Des photos et des enregistrements montrent que Mousa a souffert 93 blessures, dont quatre côtes cassées, le nez fracturé, les poignets fracassés et des traces d’étranglement autour du cou. Un témoin a affirmé : « J’ai entendu Baha Mousa crier. J’étais toujours cagoulé, mais ses cris semblaient provenir d’une autre pièce. Je l’ai entendu hurler : “Pitié aidez-moi, je saigne, pitié aidez-moi, je vais mourir.” La dernière chose que j’ai entendue de lui fut : “Mon nez est cassé.” Après, ce fut le silence. »

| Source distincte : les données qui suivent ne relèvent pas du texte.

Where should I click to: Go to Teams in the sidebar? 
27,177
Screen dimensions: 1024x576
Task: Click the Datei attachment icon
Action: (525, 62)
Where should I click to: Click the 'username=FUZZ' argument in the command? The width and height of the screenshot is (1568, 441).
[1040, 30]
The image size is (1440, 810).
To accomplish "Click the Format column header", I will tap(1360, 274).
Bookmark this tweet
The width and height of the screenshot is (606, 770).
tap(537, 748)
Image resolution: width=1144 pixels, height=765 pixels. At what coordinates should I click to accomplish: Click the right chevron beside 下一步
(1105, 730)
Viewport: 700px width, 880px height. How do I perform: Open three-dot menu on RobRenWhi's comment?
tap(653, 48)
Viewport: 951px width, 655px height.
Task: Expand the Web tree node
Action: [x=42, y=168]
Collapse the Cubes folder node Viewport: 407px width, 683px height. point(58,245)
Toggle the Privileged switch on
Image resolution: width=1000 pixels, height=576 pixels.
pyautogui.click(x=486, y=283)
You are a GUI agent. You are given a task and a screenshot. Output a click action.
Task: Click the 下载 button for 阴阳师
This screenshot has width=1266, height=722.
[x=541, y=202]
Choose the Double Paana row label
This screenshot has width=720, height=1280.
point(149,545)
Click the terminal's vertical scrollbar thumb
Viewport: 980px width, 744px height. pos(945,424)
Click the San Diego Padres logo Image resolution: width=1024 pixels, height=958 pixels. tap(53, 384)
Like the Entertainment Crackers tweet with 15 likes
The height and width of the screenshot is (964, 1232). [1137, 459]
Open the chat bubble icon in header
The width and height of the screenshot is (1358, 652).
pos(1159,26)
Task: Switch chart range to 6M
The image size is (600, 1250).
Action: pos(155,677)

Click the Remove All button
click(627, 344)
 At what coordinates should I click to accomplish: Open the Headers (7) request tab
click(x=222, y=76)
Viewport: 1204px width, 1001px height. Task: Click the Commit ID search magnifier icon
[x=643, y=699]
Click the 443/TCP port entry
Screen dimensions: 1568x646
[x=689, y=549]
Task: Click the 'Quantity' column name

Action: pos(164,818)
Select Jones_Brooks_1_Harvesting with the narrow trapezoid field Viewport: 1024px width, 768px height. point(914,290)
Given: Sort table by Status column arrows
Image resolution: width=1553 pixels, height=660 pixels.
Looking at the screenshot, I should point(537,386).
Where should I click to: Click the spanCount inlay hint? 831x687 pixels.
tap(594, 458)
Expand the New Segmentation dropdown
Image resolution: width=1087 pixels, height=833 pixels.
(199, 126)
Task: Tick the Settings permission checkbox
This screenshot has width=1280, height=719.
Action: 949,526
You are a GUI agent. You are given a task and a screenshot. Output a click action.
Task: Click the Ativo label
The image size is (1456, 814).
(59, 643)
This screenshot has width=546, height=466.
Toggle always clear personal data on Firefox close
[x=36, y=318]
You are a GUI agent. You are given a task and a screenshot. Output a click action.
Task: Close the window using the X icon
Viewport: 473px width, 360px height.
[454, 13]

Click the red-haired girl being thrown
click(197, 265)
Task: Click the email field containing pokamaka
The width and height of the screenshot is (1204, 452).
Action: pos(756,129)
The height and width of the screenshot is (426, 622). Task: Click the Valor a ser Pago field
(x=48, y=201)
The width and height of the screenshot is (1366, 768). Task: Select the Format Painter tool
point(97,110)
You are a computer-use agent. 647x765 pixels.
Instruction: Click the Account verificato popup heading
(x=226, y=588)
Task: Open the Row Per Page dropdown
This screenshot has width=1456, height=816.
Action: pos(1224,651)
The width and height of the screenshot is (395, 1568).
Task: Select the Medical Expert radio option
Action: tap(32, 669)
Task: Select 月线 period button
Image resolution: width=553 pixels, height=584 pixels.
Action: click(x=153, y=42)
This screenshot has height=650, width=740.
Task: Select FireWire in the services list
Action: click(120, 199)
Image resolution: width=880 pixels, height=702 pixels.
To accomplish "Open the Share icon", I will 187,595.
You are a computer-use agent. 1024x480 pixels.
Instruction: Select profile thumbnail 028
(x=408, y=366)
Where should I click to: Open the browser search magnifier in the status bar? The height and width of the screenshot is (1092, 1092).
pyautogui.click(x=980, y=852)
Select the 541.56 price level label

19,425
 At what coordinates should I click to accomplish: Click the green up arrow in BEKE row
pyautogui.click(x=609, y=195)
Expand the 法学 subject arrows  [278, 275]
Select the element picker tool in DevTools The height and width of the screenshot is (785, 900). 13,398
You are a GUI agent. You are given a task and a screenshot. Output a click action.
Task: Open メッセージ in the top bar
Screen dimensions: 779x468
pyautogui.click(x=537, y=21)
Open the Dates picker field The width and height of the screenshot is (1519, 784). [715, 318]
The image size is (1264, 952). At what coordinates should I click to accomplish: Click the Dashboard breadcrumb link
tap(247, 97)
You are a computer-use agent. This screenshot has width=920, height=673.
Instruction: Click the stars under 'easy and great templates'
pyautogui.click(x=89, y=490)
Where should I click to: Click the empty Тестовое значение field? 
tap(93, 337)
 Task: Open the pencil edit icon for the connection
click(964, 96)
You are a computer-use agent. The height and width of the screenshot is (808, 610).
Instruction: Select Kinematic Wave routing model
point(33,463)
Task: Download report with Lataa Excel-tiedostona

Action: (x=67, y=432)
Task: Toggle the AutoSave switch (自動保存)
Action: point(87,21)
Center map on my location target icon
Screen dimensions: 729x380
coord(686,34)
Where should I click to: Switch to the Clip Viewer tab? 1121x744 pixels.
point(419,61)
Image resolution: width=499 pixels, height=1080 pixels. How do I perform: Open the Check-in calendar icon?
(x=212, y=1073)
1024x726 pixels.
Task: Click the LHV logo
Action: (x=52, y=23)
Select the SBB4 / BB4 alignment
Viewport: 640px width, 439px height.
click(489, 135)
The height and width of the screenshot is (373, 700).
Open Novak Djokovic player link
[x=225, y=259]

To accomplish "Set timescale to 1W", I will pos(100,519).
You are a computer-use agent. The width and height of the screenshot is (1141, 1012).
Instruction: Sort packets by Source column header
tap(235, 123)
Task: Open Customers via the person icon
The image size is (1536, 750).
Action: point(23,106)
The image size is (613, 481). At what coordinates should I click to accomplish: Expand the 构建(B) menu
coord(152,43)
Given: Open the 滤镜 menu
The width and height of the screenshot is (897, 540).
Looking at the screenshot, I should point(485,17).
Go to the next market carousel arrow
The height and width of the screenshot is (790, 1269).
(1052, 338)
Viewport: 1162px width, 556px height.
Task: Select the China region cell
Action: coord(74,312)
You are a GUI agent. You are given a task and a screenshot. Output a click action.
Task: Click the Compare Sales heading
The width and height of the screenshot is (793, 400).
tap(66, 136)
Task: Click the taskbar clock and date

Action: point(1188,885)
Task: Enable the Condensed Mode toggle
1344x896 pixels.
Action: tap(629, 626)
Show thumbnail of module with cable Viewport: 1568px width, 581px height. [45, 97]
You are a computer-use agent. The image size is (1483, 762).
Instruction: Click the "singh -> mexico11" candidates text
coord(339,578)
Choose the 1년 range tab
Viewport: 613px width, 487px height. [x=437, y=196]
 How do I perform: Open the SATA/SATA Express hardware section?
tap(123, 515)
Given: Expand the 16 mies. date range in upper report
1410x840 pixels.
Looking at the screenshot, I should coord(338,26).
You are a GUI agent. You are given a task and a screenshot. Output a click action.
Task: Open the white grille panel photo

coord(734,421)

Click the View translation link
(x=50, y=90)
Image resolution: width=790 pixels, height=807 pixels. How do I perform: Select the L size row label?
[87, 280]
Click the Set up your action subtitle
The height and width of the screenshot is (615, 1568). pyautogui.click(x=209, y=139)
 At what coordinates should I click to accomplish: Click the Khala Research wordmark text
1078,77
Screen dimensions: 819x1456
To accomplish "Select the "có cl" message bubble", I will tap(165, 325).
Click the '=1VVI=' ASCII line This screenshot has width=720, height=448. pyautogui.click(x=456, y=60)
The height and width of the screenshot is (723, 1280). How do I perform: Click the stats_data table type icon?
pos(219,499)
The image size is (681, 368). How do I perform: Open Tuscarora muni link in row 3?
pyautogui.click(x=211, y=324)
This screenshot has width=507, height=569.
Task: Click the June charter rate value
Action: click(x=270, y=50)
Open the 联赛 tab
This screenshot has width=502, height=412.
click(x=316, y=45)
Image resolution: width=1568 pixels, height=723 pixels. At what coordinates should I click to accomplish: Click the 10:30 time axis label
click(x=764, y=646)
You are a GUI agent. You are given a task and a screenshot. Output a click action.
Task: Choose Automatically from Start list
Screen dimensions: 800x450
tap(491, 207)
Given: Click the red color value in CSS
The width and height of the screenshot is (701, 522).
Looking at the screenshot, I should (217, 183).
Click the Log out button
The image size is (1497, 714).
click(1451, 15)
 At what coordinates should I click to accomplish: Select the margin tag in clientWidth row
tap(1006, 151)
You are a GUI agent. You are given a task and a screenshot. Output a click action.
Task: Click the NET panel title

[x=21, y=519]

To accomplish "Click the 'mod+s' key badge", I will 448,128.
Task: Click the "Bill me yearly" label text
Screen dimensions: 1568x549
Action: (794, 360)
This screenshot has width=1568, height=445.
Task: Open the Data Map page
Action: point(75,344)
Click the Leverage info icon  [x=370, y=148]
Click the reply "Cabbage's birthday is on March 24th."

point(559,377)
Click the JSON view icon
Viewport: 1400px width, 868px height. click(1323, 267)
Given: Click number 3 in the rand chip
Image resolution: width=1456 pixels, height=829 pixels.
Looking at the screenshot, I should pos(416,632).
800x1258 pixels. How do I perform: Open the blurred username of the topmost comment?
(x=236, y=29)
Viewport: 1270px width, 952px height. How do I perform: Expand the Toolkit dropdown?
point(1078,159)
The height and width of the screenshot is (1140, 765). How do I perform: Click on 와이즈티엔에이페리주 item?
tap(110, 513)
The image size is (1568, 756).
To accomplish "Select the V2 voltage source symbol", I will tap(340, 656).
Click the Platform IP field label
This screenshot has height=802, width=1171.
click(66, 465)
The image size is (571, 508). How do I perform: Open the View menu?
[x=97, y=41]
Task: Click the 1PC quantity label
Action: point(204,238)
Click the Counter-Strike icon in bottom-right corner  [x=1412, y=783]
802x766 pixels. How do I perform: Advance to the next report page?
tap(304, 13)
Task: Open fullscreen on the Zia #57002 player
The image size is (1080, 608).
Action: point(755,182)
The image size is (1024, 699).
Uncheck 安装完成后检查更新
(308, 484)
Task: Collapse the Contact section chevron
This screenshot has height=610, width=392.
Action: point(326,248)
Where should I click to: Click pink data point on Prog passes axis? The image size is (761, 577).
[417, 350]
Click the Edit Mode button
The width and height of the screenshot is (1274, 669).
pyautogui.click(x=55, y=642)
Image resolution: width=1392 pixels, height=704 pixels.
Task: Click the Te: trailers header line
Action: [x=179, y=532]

Le meurtre de Mousa a mené à l’unique condamnation pour crime de guerre d’un soldat britannique après que le caporal Donald Payne eut plaidé coupable à des accusations d’actes de cruauté. D’autres individus du même régiment, qui avaient plaidé non coupable, furent relâchés faute de preuves suffisantes. Pendant son procès, Payne déclara qu’il obéissait aux ordres. Son avocat de la défense fit remarquer que c’était « incompréhensible » qu’un haut officier de l’armée qui n’a pas été identifié ne fût pas poursuivi.

Le procès était aussi relié à un jugement de 2007 prononcé par les juges siégeant à la Chambre des Lords de la Grande-Bretagne selon lequel le gouvernement contrevenait à la Convention européenne des droits de l’homme et à la Loi sur les droits de l’homme de la Grande-Bretagne pour ne pas avoir mené une enquête indépendante.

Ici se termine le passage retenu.